*** Opening Data provided ***

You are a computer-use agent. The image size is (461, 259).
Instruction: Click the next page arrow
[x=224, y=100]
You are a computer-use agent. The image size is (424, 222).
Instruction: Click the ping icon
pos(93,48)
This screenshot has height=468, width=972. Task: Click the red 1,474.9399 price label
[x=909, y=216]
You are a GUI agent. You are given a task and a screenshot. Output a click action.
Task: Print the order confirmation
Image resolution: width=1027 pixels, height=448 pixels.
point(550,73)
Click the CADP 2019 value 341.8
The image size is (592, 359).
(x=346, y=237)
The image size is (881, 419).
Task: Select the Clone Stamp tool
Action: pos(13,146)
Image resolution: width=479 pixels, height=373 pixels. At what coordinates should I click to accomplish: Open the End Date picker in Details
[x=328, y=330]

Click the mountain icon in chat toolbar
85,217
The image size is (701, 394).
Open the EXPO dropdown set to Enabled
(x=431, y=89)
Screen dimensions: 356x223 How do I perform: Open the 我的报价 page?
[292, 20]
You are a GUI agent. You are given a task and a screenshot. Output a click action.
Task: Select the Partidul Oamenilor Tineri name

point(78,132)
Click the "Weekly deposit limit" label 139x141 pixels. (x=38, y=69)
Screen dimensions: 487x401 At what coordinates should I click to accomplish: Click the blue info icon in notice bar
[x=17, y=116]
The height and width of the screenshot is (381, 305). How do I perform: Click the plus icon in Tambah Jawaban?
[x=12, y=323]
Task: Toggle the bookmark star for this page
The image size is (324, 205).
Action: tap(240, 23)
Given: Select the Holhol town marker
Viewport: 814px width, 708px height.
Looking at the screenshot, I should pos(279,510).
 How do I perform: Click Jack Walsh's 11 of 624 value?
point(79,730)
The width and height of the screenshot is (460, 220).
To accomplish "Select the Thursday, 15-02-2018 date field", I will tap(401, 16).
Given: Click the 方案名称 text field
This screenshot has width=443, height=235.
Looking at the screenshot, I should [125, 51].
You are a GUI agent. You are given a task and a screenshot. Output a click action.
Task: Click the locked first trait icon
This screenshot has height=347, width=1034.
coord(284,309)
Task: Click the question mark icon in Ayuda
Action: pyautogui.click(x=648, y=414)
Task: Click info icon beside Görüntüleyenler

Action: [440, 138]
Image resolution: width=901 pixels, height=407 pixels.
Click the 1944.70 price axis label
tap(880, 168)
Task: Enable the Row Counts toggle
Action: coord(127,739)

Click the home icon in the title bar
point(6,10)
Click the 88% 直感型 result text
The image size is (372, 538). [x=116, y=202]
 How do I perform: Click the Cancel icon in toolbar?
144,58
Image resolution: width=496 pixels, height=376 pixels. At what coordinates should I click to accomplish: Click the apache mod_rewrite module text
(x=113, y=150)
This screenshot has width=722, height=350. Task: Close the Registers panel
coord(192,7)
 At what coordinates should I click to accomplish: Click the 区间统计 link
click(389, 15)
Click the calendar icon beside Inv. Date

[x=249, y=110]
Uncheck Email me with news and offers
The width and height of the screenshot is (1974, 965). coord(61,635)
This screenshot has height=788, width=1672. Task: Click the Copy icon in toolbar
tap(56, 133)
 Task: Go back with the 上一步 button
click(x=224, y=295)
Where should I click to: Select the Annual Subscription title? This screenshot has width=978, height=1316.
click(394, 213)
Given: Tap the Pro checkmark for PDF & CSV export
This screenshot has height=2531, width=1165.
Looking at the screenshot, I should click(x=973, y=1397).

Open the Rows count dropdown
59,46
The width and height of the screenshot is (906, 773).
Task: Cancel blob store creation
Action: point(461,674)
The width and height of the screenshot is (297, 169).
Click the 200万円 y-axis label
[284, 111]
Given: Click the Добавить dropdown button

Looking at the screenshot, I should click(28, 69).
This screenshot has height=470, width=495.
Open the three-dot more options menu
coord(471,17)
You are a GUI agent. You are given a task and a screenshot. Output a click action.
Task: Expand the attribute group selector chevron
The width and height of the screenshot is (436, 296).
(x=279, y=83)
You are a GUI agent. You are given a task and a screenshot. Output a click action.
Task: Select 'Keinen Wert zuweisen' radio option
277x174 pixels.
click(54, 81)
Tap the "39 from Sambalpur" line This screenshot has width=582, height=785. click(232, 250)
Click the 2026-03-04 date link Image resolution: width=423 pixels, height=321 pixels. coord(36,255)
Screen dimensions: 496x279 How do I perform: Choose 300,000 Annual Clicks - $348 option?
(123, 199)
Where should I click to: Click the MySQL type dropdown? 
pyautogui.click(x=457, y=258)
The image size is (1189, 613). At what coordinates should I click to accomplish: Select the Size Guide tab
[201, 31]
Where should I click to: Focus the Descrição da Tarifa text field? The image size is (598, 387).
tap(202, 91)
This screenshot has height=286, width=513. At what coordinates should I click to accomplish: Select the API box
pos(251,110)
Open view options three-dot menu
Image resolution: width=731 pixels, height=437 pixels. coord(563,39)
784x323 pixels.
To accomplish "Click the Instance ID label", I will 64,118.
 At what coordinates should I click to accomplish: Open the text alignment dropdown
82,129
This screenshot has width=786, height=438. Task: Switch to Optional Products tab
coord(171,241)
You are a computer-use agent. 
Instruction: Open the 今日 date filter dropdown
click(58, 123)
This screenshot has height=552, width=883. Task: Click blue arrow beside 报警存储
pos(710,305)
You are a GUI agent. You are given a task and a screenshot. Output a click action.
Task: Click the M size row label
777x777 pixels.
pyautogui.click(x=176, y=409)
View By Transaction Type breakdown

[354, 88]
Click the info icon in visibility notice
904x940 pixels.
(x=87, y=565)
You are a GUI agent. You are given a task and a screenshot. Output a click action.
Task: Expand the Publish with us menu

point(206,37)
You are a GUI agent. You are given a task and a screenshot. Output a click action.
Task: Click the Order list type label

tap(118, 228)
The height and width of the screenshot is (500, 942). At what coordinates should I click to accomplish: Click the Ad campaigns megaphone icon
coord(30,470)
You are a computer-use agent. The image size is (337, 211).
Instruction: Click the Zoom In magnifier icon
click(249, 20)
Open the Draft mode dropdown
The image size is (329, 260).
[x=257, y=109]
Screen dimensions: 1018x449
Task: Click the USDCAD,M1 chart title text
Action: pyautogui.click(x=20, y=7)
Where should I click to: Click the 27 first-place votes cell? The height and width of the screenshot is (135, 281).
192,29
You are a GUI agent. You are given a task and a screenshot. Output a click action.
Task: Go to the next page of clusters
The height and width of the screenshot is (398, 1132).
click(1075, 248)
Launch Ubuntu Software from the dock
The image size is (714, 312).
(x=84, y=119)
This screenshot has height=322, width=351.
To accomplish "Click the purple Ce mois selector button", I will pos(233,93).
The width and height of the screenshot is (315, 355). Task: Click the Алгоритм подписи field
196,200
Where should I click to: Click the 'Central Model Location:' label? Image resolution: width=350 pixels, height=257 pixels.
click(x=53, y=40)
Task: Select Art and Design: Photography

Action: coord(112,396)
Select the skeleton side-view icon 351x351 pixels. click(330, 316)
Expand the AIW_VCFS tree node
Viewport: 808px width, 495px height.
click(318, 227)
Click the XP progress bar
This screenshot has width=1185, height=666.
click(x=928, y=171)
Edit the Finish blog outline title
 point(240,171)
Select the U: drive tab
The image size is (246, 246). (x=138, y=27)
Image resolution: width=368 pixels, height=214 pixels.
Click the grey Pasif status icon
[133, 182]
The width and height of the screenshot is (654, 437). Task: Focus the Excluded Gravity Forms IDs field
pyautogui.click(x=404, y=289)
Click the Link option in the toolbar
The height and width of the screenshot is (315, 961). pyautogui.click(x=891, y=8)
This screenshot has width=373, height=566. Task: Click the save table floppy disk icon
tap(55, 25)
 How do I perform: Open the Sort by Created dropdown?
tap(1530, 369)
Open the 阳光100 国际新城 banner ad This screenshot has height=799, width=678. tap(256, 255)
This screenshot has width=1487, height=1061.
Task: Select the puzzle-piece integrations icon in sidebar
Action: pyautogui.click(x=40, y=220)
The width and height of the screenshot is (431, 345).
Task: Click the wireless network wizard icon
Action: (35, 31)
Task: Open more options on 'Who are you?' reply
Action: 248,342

*** Closing Data provided ***

| What to work on |
Which lines above contain the word "will"? Copy each of them.

| Exercise solution |
To accomplish "Select the Thursday, 15-02-2018 date field", I will tap(401, 16).
To accomplish "Click the Instance ID label", I will 64,118.
To accomplish "Click the purple Ce mois selector button", I will pos(233,93).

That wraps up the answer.